RECORD EXTRACTS:

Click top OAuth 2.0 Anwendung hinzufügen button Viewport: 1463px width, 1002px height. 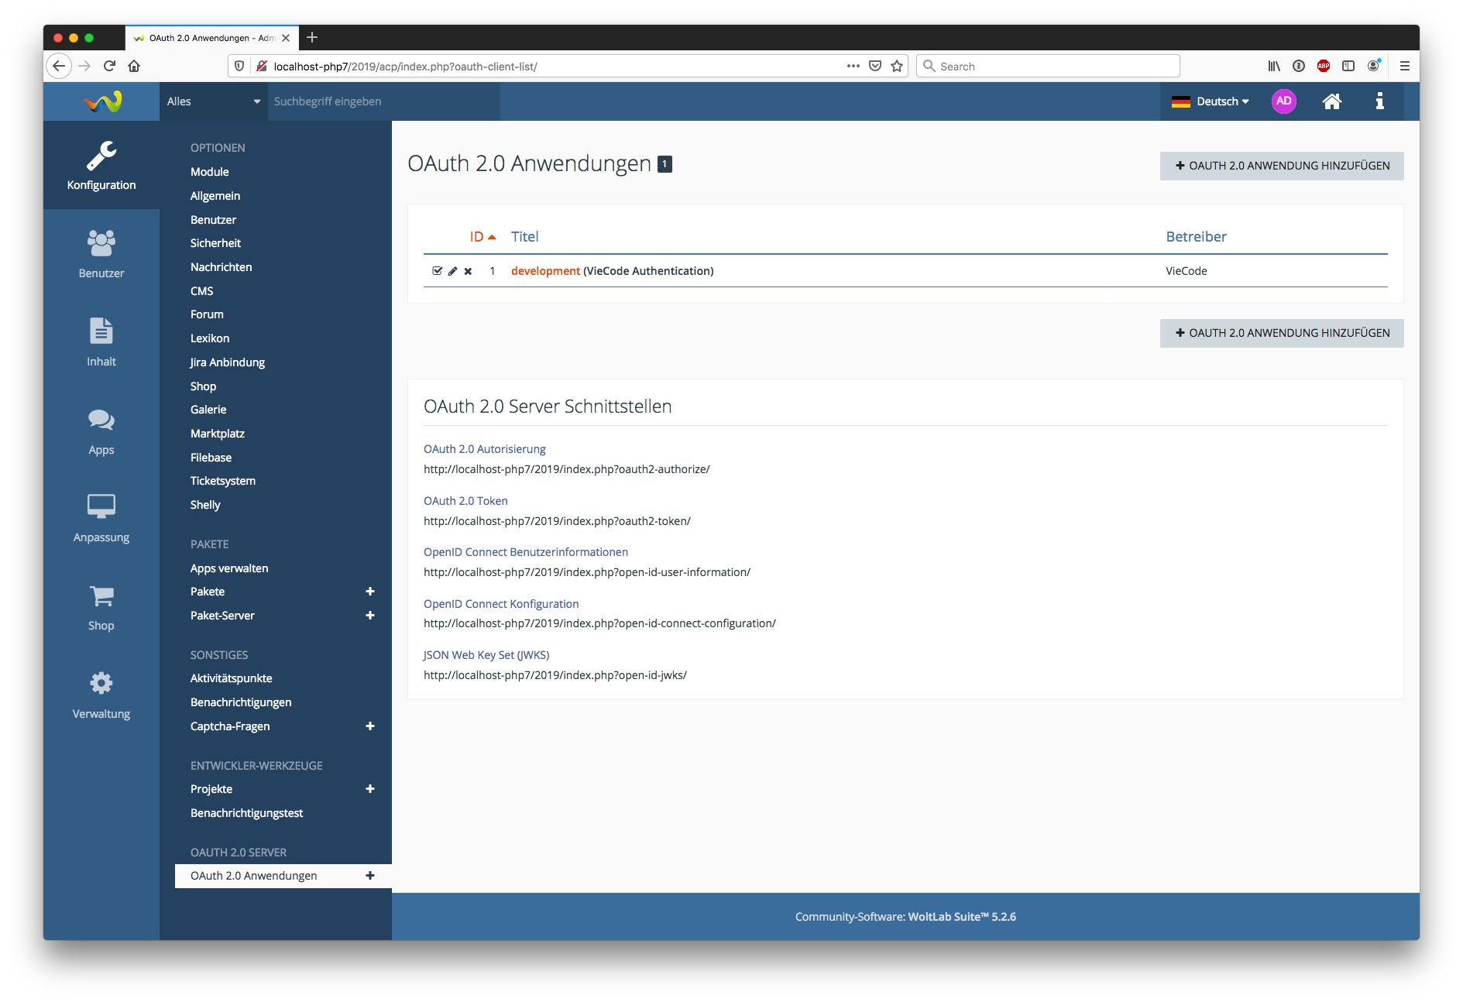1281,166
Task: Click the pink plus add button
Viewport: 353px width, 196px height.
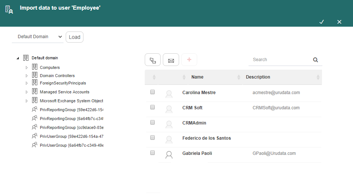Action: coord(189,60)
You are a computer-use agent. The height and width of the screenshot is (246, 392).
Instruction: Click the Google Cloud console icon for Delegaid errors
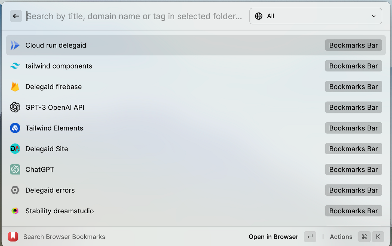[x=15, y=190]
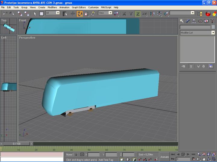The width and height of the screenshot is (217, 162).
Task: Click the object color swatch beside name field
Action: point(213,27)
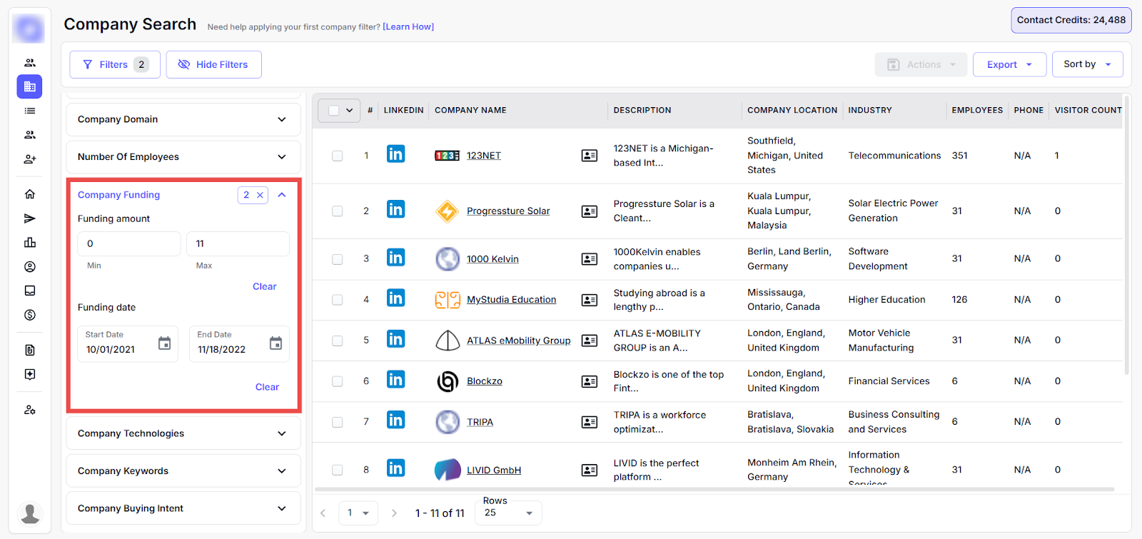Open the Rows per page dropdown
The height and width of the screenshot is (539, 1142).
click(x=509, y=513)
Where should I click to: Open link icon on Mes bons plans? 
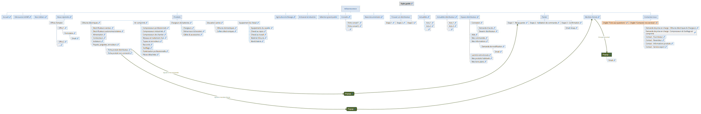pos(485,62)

---

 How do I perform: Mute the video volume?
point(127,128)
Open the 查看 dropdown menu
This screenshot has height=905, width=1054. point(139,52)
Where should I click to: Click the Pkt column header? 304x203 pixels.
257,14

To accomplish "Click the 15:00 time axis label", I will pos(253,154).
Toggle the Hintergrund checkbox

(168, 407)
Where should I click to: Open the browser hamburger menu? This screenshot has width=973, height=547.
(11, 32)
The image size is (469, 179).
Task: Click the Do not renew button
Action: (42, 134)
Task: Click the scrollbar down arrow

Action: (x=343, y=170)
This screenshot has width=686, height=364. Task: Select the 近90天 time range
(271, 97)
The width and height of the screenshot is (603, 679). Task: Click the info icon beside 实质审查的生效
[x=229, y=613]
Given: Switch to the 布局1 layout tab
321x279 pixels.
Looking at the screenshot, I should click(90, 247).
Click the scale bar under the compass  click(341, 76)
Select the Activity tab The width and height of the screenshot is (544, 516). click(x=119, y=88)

EXERCISE AIM: Set down precisely the lines above between the line holding "This screenshot has width=686, height=364." and the line holding "Select the Activity", inclusive, and nothing beyond them.

ANSWER BELOW:
This screenshot has width=686, height=364. Task: Select the 近90天 time range
(271, 97)
The width and height of the screenshot is (603, 679). Task: Click the info icon beside 实质审查的生效
[x=229, y=613]
Given: Switch to the 布局1 layout tab
321x279 pixels.
Looking at the screenshot, I should click(90, 247).
Click the scale bar under the compass  click(341, 76)
Select the Activity tab The width and height of the screenshot is (544, 516). click(x=119, y=88)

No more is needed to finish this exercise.